:: TASK STATEMENT ::
Copy the data exactly. Leave nothing out.

:: PROVIDED DATA ::
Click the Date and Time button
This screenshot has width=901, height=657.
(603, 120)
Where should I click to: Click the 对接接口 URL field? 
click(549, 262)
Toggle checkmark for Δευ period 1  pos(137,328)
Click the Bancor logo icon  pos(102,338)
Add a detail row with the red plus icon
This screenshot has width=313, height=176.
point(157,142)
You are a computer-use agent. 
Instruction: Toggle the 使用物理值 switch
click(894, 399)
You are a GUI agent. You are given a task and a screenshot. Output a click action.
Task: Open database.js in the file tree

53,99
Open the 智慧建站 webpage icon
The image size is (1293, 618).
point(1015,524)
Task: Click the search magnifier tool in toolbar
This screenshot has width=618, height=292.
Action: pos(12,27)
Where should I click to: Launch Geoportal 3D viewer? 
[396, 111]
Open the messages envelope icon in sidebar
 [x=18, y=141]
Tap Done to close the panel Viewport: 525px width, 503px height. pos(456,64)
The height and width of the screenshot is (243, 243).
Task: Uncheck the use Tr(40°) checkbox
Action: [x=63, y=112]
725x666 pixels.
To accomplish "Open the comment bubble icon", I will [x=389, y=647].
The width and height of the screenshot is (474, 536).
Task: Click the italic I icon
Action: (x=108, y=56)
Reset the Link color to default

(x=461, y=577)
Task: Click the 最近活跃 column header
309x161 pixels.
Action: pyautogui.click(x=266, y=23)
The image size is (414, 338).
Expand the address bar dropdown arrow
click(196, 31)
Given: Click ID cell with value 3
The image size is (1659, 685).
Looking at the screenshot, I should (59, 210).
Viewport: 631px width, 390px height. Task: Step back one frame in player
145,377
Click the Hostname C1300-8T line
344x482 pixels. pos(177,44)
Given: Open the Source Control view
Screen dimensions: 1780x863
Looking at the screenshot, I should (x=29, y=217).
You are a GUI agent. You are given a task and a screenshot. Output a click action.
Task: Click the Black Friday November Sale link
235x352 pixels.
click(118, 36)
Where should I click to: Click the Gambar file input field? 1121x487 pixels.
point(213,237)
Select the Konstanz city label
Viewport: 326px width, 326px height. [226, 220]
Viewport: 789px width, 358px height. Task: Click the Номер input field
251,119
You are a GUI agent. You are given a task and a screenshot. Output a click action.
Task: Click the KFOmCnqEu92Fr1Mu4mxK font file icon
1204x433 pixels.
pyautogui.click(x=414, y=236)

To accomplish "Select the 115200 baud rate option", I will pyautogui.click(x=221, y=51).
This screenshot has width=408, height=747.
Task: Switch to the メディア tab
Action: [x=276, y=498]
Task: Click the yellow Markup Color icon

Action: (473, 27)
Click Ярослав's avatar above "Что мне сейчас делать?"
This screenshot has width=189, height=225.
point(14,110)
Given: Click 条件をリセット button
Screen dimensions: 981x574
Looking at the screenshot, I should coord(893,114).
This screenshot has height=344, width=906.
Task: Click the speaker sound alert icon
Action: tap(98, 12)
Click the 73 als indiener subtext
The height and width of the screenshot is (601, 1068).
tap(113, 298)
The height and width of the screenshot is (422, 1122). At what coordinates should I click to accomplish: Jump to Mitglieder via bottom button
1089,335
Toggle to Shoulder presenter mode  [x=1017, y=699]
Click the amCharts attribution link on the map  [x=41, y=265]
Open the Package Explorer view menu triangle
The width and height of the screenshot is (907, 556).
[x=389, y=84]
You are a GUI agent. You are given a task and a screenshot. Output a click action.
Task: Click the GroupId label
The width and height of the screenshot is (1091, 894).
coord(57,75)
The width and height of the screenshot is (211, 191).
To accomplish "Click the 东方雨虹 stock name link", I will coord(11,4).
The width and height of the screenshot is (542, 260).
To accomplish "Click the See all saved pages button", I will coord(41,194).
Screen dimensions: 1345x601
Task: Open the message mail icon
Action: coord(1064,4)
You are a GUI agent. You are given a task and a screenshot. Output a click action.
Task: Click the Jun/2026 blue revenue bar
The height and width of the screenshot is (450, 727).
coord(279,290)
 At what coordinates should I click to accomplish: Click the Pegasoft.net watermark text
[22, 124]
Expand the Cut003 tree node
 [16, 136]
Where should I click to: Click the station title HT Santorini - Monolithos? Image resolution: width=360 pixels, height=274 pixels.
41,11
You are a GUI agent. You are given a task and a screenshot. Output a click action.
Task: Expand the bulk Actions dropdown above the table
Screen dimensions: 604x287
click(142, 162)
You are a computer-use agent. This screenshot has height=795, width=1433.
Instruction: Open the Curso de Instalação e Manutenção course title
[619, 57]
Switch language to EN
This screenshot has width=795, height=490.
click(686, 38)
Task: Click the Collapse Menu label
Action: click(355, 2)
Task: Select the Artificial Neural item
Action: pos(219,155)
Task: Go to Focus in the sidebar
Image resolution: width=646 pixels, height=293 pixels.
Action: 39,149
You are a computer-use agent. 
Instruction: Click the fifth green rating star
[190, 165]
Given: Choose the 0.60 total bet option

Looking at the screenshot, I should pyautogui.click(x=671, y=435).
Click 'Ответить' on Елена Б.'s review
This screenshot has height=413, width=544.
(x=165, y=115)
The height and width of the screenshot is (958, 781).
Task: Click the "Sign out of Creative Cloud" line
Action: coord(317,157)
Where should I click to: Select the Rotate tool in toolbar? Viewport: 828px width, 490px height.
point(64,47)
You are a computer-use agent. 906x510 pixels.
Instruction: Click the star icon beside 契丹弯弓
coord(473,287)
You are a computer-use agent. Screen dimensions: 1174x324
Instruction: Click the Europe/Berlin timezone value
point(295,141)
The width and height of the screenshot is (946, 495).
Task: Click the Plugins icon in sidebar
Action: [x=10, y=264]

:: THE COMPLETED TASK ::
Click the Date and Time button
This screenshot has width=901, height=657.
(603, 120)
Where should I click to: Click the 对接接口 URL field? 
click(549, 262)
Toggle checkmark for Δευ period 1  pos(137,328)
Click the Bancor logo icon  pos(102,338)
Add a detail row with the red plus icon
This screenshot has width=313, height=176.
point(157,142)
You are a computer-use agent. 
Instruction: Toggle the 使用物理值 switch
click(894, 399)
You are a GUI agent. You are given a task and a screenshot. Output a click action.
Task: Open database.js in the file tree

53,99
Open the 智慧建站 webpage icon
The image size is (1293, 618).
point(1015,524)
Task: Click the search magnifier tool in toolbar
This screenshot has width=618, height=292.
Action: pos(12,27)
Where should I click to: Launch Geoportal 3D viewer? 
[396, 111]
Open the messages envelope icon in sidebar
 [x=18, y=141]
Tap Done to close the panel Viewport: 525px width, 503px height. pos(456,64)
The height and width of the screenshot is (243, 243).
Task: Uncheck the use Tr(40°) checkbox
Action: [x=63, y=112]
725x666 pixels.
To accomplish "Open the comment bubble icon", I will [x=389, y=647].
The width and height of the screenshot is (474, 536).
Task: Click the italic I icon
Action: (x=108, y=56)
Reset the Link color to default

(x=461, y=577)
Task: Click the 最近活跃 column header
309x161 pixels.
Action: pyautogui.click(x=266, y=23)
The image size is (414, 338).
Expand the address bar dropdown arrow
click(196, 31)
Given: Click ID cell with value 3
The image size is (1659, 685).
Looking at the screenshot, I should (59, 210).
Viewport: 631px width, 390px height. Task: Step back one frame in player
145,377
Click the Hostname C1300-8T line
344x482 pixels. pos(177,44)
Given: Open the Source Control view
Screen dimensions: 1780x863
Looking at the screenshot, I should (x=29, y=217).
You are a GUI agent. You are given a task and a screenshot. Output a click action.
Task: Click the Black Friday November Sale link
235x352 pixels.
click(118, 36)
Where should I click to: Click the Gambar file input field? 1121x487 pixels.
point(213,237)
Select the Konstanz city label
Viewport: 326px width, 326px height. [226, 220]
Viewport: 789px width, 358px height. Task: Click the Номер input field
251,119
You are a GUI agent. You are given a task and a screenshot. Output a click action.
Task: Click the KFOmCnqEu92Fr1Mu4mxK font file icon
1204x433 pixels.
pyautogui.click(x=414, y=236)

To accomplish "Select the 115200 baud rate option", I will pyautogui.click(x=221, y=51).
This screenshot has width=408, height=747.
Task: Switch to the メディア tab
Action: [x=276, y=498]
Task: Click the yellow Markup Color icon

Action: (473, 27)
Click Ярослав's avatar above "Что мне сейчас делать?"
This screenshot has width=189, height=225.
point(14,110)
Given: Click 条件をリセット button
Screen dimensions: 981x574
Looking at the screenshot, I should coord(893,114).
This screenshot has height=344, width=906.
Task: Click the speaker sound alert icon
Action: tap(98, 12)
Click the 73 als indiener subtext
The height and width of the screenshot is (601, 1068).
tap(113, 298)
The height and width of the screenshot is (422, 1122). At what coordinates should I click to accomplish: Jump to Mitglieder via bottom button
1089,335
Toggle to Shoulder presenter mode  [x=1017, y=699]
Click the amCharts attribution link on the map  [x=41, y=265]
Open the Package Explorer view menu triangle
The width and height of the screenshot is (907, 556).
[x=389, y=84]
You are a GUI agent. You are given a task and a screenshot. Output a click action.
Task: Click the GroupId label
The width and height of the screenshot is (1091, 894).
coord(57,75)
The width and height of the screenshot is (211, 191).
To accomplish "Click the 东方雨虹 stock name link", I will coord(11,4).
The width and height of the screenshot is (542, 260).
To accomplish "Click the See all saved pages button", I will coord(41,194).
Screen dimensions: 1345x601
Task: Open the message mail icon
Action: coord(1064,4)
You are a GUI agent. You are given a task and a screenshot. Output a click action.
Task: Click the Jun/2026 blue revenue bar
The height and width of the screenshot is (450, 727).
coord(279,290)
 At what coordinates should I click to accomplish: Click the Pegasoft.net watermark text
[22, 124]
Expand the Cut003 tree node
 [16, 136]
Where should I click to: Click the station title HT Santorini - Monolithos? Image resolution: width=360 pixels, height=274 pixels.
41,11
You are a GUI agent. You are given a task and a screenshot. Output a click action.
Task: Expand the bulk Actions dropdown above the table
Screen dimensions: 604x287
click(142, 162)
You are a computer-use agent. This screenshot has height=795, width=1433.
Instruction: Open the Curso de Instalação e Manutenção course title
[619, 57]
Switch language to EN
This screenshot has width=795, height=490.
click(686, 38)
Task: Click the Collapse Menu label
Action: click(355, 2)
Task: Select the Artificial Neural item
Action: pos(219,155)
Task: Go to Focus in the sidebar
Image resolution: width=646 pixels, height=293 pixels.
Action: 39,149
You are a computer-use agent. 
Instruction: Click the fifth green rating star
[190, 165]
Given: Choose the 0.60 total bet option

Looking at the screenshot, I should pyautogui.click(x=671, y=435).
Click 'Ответить' on Елена Б.'s review
This screenshot has height=413, width=544.
(x=165, y=115)
The height and width of the screenshot is (958, 781).
Task: Click the "Sign out of Creative Cloud" line
Action: coord(317,157)
Where should I click to: Select the Rotate tool in toolbar? Viewport: 828px width, 490px height.
point(64,47)
You are a computer-use agent. 906x510 pixels.
Instruction: Click the star icon beside 契丹弯弓
coord(473,287)
You are a computer-use agent. Screen dimensions: 1174x324
Instruction: Click the Europe/Berlin timezone value
point(295,141)
The width and height of the screenshot is (946, 495).
Task: Click the Plugins icon in sidebar
Action: [x=10, y=264]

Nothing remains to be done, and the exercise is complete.